3. Menerapkan konsep “pembangunan berkelanjutan”
Berdasarkan ini jelas pelaku bisnis dituntut tidak meng-“ekspoitasi” lingkungan dan keadaan saat sekarang semaksimal mungkin tanpa mempertimbangkan lingkungan dan keadaan dimasa mendatang walaupun saat sekarang merupakan kesempatan untuk memperoleh keuntungan besar.

4. Menghindari sifat 5K (Katabelece, Kongkalikong, Koneksi, Kolusi dan Komisi)
Jika pelaku bisnis sudah mampu menghindari sikap seperti ini, kita yakin tidak akan terjadi lagi apa yang dinamakan dengan korupsi, manipulasi dan segala bentuk permainan curang dalam dunia bisnis.

5. Menumbuhkembangkan kesadaran dan rasa memiliki terhadap apa yang telah disepakati
Jika etika ini telah memiliki oleh semua pihak, jelas semua memberikan suatu ketentraman dan kenyamanan dalam berbisnis.

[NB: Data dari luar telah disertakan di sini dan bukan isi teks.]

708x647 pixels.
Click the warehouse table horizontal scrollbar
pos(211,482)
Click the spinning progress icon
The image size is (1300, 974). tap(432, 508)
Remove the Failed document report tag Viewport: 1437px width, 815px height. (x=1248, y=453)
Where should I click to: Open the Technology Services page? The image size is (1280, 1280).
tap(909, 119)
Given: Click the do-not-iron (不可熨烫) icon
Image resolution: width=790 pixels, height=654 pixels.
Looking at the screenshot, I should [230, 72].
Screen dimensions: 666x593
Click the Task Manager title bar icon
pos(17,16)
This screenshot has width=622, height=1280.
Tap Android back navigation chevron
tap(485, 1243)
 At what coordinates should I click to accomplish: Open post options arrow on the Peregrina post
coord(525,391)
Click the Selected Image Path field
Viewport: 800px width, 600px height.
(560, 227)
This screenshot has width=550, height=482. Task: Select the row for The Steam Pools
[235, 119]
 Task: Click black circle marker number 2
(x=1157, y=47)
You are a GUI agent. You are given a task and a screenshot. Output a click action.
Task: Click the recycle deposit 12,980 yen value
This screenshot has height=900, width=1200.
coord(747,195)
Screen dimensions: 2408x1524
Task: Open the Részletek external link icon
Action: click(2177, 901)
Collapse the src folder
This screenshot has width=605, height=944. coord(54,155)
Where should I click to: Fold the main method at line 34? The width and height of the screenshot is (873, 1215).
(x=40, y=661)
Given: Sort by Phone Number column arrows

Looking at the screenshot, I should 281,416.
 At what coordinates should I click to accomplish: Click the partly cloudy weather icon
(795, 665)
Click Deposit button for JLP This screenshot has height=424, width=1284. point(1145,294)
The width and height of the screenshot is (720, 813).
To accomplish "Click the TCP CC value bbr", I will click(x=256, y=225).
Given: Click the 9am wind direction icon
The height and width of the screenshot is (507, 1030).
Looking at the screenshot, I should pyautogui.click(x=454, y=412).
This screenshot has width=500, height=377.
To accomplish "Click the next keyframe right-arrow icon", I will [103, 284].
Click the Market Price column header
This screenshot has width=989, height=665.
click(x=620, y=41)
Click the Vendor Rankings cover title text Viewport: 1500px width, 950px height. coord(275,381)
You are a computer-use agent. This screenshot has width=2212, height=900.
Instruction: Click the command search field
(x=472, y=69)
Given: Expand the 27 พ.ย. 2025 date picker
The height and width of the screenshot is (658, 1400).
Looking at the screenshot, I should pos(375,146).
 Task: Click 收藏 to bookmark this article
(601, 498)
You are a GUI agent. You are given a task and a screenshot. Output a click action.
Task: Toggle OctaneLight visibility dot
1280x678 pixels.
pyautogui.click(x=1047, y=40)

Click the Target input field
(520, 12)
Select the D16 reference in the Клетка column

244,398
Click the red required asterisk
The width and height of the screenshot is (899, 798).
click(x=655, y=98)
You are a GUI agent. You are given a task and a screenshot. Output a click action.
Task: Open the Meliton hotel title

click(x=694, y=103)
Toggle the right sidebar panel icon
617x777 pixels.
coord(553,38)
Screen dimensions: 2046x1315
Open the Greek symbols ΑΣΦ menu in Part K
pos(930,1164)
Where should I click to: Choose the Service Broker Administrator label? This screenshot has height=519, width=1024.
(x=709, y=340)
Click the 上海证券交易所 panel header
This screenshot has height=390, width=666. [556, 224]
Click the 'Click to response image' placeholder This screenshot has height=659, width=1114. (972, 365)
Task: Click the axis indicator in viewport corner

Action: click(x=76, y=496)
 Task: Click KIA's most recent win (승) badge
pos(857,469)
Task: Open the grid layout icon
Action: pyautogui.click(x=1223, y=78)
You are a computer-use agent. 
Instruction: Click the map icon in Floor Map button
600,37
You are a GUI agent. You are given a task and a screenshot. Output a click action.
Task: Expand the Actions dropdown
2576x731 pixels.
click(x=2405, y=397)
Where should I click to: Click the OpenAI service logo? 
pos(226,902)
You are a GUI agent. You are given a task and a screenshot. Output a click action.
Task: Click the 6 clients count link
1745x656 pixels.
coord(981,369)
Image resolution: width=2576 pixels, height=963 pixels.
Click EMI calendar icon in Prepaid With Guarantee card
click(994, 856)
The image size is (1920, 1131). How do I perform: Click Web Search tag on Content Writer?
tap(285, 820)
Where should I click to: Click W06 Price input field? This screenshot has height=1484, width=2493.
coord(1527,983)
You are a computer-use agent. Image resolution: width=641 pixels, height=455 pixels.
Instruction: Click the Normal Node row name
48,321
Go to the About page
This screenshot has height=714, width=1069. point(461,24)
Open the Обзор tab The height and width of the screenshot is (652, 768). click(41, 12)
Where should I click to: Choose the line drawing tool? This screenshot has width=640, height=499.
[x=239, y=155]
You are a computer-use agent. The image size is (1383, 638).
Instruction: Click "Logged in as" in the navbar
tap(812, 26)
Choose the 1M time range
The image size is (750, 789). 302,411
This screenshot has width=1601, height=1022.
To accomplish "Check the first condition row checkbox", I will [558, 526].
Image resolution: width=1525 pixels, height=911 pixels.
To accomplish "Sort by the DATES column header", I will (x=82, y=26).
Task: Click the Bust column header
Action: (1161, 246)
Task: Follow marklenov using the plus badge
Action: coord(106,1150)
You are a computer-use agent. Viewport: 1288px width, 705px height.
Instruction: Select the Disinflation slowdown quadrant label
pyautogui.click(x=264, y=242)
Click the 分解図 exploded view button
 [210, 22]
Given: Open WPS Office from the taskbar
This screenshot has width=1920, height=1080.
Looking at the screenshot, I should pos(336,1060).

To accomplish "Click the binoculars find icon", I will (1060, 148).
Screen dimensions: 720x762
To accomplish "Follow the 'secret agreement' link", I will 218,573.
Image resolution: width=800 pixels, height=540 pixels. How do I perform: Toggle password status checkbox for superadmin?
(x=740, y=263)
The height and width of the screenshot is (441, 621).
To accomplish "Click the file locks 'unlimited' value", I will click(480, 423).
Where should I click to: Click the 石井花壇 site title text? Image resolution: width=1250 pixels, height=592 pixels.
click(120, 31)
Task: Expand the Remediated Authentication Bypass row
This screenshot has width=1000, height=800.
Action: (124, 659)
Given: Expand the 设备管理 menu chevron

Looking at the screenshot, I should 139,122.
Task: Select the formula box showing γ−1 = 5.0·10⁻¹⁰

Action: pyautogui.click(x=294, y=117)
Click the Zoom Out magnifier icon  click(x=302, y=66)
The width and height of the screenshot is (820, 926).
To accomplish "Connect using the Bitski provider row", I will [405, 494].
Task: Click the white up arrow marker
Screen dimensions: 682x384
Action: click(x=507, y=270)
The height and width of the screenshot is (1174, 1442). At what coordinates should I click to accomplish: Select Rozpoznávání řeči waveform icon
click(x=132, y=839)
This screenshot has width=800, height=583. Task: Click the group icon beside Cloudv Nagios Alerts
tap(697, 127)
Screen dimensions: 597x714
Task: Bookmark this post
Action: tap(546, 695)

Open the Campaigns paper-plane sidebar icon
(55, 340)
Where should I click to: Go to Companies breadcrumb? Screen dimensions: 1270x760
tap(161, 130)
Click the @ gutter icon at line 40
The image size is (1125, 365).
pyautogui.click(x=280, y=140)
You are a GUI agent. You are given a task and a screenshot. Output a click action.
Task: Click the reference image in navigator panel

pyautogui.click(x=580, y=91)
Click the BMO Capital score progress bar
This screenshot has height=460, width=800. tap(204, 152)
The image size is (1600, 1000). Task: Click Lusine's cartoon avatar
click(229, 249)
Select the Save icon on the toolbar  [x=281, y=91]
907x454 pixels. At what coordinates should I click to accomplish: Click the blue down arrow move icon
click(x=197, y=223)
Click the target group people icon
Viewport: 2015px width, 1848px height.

6. Perlu adanya sebagian etika bisnis yang dituangkan dalam suatu hukum positif yang berupa peraturan perundang-undangan
Dalam kasus PT Freeport Indonesia, kegiatan pertambangan diatur dalam Undang-Undang Nomor 4 Tahun 2009 tentang Pertambangan Mineral dan batubara (Minerba). Untuk lebih merinci pelaksanaan dari Undang-Undang ini diturunkan kembali dalam bentuk peraturan pemerintah (PP) yang salah satunya adalah PP No 23 tahun 2010 tentang pelaksanaan kegiatan usaha pertambangan mineral dan pertambangan batubara. Hal ini untuk menjamin kepastian hukum dari etika bisnis tersebut.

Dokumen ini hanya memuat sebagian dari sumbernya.